**Description of the task:** Can you copy out the fracking passage starting at "One hundred year" and ending at "to admit it.", with "residents" renamed to "citizens"?

One hundred year later, when the Texas city of Denton voted to ban fracking inside of its borders, the calls of taking broke out again. When the Oklahoma city of Stillwater looked poised to outlaw the practice as well, it was met with an overwhelming pushback from the industry fearing a new president. This resistance took the form of a takings argument. After both states prohibited their cities and towns from passing such bans, state lawmakers echoed some form of the takings argument as justification. The residents of Denton continue to fight for their ban and those in Stillwater still push for tougher restrictions on oil producers. But it is worth noting that while these methods may be new, the arguments are as old as we are. It was the first argument all of us implemented in life. It is an argument that we all understand on a primal level, even if we don’t want to admit it.

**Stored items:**
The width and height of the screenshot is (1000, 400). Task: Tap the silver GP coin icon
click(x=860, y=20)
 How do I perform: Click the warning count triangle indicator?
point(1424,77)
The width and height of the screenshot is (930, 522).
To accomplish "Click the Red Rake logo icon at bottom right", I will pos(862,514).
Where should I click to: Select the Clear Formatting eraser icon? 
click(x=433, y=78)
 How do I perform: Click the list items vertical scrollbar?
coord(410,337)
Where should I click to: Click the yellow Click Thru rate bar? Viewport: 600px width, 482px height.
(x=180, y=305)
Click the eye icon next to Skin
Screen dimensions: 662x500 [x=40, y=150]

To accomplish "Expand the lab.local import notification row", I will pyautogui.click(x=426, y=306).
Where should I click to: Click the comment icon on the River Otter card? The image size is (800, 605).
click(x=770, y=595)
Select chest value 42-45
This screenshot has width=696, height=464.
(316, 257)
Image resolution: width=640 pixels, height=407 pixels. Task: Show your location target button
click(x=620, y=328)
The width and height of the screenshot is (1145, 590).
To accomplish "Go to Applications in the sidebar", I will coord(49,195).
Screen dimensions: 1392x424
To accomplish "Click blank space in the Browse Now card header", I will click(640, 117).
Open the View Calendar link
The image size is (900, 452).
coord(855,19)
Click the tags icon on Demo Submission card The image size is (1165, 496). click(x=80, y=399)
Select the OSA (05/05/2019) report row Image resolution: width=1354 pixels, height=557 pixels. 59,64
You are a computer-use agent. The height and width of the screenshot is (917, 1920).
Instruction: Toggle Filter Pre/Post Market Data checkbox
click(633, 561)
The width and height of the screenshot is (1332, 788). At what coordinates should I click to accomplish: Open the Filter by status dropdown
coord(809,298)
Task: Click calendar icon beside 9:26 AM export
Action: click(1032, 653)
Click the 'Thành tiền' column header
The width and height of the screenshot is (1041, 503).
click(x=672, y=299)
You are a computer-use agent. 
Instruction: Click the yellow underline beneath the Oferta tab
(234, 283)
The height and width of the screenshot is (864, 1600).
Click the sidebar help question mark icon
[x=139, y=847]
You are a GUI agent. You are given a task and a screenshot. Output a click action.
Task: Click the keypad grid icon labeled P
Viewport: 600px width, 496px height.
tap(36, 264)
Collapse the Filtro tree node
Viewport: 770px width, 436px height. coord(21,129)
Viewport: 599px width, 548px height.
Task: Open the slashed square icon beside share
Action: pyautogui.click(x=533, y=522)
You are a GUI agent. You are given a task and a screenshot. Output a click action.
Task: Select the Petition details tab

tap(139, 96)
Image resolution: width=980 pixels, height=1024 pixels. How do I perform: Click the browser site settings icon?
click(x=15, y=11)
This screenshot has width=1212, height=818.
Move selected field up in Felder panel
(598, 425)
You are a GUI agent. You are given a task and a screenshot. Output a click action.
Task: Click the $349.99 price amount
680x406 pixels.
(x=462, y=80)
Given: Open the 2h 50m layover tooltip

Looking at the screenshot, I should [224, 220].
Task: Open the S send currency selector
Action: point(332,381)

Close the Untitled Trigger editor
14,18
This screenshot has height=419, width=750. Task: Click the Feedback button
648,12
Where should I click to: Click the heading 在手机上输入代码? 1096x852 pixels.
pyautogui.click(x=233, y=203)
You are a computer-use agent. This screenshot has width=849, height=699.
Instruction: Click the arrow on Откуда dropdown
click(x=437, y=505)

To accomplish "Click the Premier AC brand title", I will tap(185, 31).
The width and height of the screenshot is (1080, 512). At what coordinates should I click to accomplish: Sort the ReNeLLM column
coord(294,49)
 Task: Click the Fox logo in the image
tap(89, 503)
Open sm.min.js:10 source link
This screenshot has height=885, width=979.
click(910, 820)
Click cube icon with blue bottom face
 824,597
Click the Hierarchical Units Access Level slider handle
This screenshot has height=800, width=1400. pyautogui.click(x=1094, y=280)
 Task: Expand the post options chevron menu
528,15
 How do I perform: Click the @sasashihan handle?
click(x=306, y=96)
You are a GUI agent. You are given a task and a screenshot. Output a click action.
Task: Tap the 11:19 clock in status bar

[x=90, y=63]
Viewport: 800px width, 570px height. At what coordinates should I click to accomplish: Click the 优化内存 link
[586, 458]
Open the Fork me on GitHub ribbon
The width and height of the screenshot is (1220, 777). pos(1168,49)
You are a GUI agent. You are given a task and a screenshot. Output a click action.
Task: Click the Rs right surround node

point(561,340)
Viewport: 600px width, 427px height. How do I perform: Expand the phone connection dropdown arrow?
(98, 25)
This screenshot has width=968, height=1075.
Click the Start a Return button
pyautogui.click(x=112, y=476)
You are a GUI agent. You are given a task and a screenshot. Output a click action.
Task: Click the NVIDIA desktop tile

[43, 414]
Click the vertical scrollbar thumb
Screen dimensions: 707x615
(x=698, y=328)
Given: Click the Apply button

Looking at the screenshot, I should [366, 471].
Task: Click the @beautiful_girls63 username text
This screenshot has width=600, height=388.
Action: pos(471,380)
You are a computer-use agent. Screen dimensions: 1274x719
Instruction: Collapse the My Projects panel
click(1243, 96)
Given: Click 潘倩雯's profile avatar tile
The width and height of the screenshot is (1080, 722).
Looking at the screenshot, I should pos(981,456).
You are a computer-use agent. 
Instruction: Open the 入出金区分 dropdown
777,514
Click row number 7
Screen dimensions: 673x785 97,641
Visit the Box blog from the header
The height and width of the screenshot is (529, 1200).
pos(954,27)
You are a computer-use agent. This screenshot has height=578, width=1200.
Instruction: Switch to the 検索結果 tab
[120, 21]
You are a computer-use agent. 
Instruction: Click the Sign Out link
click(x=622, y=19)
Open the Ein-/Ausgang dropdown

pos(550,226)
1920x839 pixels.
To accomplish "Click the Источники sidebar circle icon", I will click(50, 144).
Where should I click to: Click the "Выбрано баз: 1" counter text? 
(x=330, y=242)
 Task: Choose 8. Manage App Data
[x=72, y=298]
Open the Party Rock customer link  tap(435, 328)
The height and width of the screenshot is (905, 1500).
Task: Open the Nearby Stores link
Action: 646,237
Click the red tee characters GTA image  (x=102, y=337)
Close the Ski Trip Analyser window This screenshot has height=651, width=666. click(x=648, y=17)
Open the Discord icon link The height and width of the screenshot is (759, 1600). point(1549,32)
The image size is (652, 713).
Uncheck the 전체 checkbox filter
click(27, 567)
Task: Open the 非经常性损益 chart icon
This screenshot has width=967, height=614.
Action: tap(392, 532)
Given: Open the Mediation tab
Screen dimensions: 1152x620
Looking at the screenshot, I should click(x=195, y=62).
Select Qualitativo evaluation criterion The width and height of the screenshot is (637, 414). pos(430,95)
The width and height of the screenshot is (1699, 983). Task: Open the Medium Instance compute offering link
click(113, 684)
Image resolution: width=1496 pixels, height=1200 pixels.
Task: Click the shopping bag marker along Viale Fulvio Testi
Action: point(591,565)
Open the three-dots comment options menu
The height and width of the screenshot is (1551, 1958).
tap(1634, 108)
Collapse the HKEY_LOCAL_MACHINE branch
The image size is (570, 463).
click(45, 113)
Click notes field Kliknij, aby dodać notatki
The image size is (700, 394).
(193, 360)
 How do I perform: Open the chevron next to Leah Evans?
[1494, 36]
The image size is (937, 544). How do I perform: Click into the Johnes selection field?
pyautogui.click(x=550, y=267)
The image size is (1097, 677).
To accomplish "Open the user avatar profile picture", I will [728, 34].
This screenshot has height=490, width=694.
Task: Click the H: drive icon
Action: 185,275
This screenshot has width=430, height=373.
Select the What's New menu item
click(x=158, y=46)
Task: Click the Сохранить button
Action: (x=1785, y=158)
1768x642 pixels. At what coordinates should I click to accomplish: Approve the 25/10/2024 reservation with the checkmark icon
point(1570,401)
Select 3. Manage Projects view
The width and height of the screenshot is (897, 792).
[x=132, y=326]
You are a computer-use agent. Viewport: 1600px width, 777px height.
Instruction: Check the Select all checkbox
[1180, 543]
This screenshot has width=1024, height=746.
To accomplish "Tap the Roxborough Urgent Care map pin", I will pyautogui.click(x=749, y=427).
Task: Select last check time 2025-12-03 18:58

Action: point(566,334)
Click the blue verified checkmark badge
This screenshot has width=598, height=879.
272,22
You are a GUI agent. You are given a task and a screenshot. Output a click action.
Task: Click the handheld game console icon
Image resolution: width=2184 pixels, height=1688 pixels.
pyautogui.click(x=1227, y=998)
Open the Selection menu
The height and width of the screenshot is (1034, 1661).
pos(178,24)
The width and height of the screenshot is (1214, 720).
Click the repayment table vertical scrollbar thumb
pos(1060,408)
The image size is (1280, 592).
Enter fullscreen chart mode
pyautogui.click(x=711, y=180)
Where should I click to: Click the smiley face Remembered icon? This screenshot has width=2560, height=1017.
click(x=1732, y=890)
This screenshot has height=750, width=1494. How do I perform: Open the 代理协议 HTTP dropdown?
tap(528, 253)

**Result below:**
One hundred year later, when the Texas city of Denton voted to ban fracking inside of its borders, the calls of taking broke out again. When the Oklahoma city of Stillwater looked poised to outlaw the practice as well, it was met with an overwhelming pushback from the industry fearing a new president. This resistance took the form of a takings argument. After both states prohibited their cities and towns from passing such bans, state lawmakers echoed some form of the takings argument as justification. The citizens of Denton continue to fight for their ban and those in Stillwater still push for tougher restrictions on oil producers. But it is worth noting that while these methods may be new, the arguments are as old as we are. It was the first argument all of us implemented in life. It is an argument that we all understand on a primal level, even if we don’t want to admit it.